— BEGIN DOCUMENT EXCERPT —

This one is out of Québec; if you live here, the odds are that you have heard of La Corriveau aka Marie-Josephte Corriveau.
She was found guilty of killing her second husband, (Louis Étienne Dodier) in 1763. Her execution, courtesy of the British ingenuity with particularly, gruesome torture; her punishment and execution methods, including hanging and the gibbet.
(http://cartiergeneral.com/oeuvres/la-corriveau Artist: Nicolas Francoeur)
For more than a month’s time, following the execution, Marie-Josephte hung in that iron cage, decaying and fed on by crows, flies and maggots. It was a grisly warning of what lay ahead for murderers, if caught.
Marie-Josephte was not taking this punishment lightly; from beyond the realm of death, it was reported that her corpse would open her eyes, which had turned blood red and would reach for passers-by through the bars.
Even after the gibbet was removed, her spirit wandered the area, scaring travellers along that stretch of road, in the community now known as Lévis.
The backstory of her conviction started with poor Louis (husband #2) being found, bludgeoned, in his barn. Initially, the head wounds were assigned to kicks to the head by a horse.
Unfortunately for his wife, Marie-Josephte (La Corriveau); rumours were already flying around town, regarding the contentious relationship that had developed between the couple and extended to include Marie’s father, Joseph Corriveau.

— END DOCUMENT EXCERPT —

§ **REQUIREMENT 1**: Name every person identified by name in the La Corriveau text.
§ **REQUIREMENT 2**: Quote the collection entries from the line with "overriding (286, 1191)" through the final line of the entries.

— BEGIN DATA FOR THIS TASK —

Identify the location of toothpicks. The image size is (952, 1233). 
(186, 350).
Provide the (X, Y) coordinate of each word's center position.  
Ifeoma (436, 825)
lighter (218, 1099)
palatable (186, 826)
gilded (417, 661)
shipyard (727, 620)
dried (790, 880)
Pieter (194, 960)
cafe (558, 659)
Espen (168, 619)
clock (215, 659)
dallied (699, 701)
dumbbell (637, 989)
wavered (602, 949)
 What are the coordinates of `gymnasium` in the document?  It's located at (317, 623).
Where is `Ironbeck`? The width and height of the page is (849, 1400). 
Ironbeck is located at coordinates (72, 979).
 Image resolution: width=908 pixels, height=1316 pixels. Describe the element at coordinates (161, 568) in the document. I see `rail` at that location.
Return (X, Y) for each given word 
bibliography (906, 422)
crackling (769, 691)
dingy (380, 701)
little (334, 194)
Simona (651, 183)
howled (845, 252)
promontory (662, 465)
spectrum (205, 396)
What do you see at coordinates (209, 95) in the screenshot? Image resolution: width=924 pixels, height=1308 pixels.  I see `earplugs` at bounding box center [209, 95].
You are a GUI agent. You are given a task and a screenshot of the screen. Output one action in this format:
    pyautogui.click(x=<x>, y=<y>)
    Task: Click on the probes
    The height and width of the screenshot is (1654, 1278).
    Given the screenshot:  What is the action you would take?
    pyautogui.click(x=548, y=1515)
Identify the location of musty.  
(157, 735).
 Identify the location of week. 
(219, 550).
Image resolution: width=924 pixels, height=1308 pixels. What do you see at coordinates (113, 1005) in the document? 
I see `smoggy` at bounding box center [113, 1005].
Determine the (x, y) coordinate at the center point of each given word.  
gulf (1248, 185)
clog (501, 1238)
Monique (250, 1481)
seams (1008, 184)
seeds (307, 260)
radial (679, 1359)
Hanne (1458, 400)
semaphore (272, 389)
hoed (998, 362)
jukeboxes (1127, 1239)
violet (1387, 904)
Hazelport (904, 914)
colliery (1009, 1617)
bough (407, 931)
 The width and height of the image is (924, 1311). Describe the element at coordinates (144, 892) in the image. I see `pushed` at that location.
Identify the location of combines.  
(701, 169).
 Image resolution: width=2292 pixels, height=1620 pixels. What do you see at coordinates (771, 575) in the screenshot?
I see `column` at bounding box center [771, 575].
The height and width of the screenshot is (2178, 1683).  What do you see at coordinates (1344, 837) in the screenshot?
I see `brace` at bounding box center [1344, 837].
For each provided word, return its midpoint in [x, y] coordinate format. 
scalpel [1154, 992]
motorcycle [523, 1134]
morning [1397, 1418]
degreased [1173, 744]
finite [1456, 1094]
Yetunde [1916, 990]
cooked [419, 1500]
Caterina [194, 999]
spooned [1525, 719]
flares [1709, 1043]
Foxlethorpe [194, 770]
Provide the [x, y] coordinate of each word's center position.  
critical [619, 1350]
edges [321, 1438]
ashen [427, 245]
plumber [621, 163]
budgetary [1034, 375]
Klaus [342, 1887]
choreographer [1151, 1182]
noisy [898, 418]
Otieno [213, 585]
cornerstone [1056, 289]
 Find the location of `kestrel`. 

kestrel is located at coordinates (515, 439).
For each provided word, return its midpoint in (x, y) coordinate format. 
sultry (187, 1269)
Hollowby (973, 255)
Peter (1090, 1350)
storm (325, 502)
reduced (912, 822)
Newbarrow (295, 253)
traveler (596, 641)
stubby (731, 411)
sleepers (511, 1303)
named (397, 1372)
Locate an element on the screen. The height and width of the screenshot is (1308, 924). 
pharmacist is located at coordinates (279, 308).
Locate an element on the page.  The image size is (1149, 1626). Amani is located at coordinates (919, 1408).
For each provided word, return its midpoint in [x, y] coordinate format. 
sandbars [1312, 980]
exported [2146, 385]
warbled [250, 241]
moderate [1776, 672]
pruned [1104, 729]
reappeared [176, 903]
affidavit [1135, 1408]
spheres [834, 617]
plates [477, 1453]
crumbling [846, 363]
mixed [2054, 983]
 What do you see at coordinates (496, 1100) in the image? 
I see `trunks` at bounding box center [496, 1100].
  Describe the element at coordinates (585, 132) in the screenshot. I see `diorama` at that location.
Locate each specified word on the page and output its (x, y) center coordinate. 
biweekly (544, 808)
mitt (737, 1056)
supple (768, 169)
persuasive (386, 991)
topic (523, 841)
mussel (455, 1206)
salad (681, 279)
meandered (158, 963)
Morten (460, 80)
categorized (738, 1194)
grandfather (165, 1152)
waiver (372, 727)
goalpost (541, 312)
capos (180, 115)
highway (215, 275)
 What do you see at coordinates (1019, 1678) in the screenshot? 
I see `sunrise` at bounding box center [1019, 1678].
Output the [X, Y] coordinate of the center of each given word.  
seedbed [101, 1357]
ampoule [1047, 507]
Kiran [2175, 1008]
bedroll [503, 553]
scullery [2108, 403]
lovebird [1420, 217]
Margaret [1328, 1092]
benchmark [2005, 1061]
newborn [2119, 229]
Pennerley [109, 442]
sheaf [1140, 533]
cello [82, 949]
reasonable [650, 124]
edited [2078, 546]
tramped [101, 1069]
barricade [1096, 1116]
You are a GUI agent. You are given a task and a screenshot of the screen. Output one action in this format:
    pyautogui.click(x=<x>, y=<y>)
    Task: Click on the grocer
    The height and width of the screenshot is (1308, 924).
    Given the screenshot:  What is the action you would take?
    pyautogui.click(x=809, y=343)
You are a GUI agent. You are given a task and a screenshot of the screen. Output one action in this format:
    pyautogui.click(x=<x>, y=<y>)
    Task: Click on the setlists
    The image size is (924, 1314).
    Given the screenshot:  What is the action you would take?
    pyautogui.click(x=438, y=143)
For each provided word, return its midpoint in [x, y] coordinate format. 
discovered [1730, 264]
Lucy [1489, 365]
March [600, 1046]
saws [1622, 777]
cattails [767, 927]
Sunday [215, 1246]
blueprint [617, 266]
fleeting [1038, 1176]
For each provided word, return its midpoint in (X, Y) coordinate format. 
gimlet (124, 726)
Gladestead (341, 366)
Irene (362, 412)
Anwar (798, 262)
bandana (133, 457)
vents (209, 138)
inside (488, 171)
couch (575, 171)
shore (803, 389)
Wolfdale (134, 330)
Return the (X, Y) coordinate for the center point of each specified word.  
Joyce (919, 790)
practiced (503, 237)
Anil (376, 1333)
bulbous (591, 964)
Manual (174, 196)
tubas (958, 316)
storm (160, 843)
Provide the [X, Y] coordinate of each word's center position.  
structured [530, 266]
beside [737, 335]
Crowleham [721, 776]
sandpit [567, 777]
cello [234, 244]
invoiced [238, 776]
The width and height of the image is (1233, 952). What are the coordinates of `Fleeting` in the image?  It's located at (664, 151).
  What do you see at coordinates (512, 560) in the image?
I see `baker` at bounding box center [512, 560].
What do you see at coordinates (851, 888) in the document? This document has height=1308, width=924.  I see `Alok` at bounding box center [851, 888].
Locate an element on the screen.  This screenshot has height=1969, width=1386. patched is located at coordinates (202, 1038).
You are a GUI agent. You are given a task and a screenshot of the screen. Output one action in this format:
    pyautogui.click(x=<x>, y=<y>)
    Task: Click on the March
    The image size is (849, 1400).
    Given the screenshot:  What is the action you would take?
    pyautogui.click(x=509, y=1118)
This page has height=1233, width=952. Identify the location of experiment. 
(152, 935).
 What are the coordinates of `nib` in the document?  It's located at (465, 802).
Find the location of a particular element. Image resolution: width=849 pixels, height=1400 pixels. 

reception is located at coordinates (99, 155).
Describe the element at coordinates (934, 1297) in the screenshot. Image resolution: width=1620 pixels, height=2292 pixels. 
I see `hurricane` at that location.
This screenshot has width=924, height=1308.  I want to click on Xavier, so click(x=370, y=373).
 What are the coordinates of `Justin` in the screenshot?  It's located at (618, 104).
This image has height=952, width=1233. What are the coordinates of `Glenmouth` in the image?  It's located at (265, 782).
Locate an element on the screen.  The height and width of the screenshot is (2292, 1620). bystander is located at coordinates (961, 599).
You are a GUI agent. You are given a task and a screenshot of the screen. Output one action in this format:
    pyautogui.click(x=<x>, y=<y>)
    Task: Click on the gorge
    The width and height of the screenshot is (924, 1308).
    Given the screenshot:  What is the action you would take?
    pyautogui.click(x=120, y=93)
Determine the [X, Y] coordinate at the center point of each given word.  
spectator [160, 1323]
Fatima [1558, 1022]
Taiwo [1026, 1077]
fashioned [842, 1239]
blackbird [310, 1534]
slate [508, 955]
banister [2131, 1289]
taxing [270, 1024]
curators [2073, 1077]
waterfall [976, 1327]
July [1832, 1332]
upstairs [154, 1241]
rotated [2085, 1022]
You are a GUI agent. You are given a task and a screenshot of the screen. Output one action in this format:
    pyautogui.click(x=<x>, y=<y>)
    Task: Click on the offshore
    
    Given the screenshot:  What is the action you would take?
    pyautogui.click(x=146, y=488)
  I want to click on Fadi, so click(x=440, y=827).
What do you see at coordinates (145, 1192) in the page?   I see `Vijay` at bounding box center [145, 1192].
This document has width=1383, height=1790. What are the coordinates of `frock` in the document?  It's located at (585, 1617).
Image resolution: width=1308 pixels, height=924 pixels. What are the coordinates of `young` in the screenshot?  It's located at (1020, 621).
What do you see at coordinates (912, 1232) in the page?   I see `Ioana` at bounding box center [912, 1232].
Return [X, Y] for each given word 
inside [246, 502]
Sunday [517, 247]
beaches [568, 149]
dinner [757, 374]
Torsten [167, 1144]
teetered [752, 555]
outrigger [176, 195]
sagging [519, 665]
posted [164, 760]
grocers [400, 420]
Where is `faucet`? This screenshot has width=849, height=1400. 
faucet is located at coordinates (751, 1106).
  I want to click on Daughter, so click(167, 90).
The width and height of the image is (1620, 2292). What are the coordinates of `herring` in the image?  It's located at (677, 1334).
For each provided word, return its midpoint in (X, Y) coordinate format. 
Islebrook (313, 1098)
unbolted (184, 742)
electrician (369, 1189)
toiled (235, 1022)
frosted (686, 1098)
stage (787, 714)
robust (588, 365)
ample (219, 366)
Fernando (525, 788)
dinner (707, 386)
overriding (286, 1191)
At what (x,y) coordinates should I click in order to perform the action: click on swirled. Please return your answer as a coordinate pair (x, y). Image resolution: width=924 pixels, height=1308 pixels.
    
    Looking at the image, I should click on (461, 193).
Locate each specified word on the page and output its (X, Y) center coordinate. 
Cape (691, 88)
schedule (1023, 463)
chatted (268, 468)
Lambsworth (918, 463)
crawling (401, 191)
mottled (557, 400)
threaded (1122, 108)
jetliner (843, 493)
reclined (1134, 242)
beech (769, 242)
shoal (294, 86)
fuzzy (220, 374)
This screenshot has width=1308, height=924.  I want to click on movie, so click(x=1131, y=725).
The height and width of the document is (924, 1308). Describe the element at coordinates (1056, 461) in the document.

— END DATA FOR THIS TASK —

§ **CORRECT ANSWER 1**:
- Marie-Josephte Corriveau (La Corriveau)
- Louis Étienne Dodier
- Nicolas Francoeur
- Joseph Corriveau

§ **CORRECT ANSWER 2**:
overriding (286, 1191)
At what (x,y) coordinates should I click in order to perform the action: click on swirled. Please return your answer as a coordinate pair (x, y). Image resolution: width=924 pixels, height=1308 pixels.
    
    Looking at the image, I should click on (461, 193).
Locate each specified word on the page and output its (X, Y) center coordinate. 
Cape (691, 88)
schedule (1023, 463)
chatted (268, 468)
Lambsworth (918, 463)
crawling (401, 191)
mottled (557, 400)
threaded (1122, 108)
jetliner (843, 493)
reclined (1134, 242)
beech (769, 242)
shoal (294, 86)
fuzzy (220, 374)
This screenshot has width=1308, height=924.  I want to click on movie, so click(x=1131, y=725).
The height and width of the document is (924, 1308). Describe the element at coordinates (1056, 461) in the document.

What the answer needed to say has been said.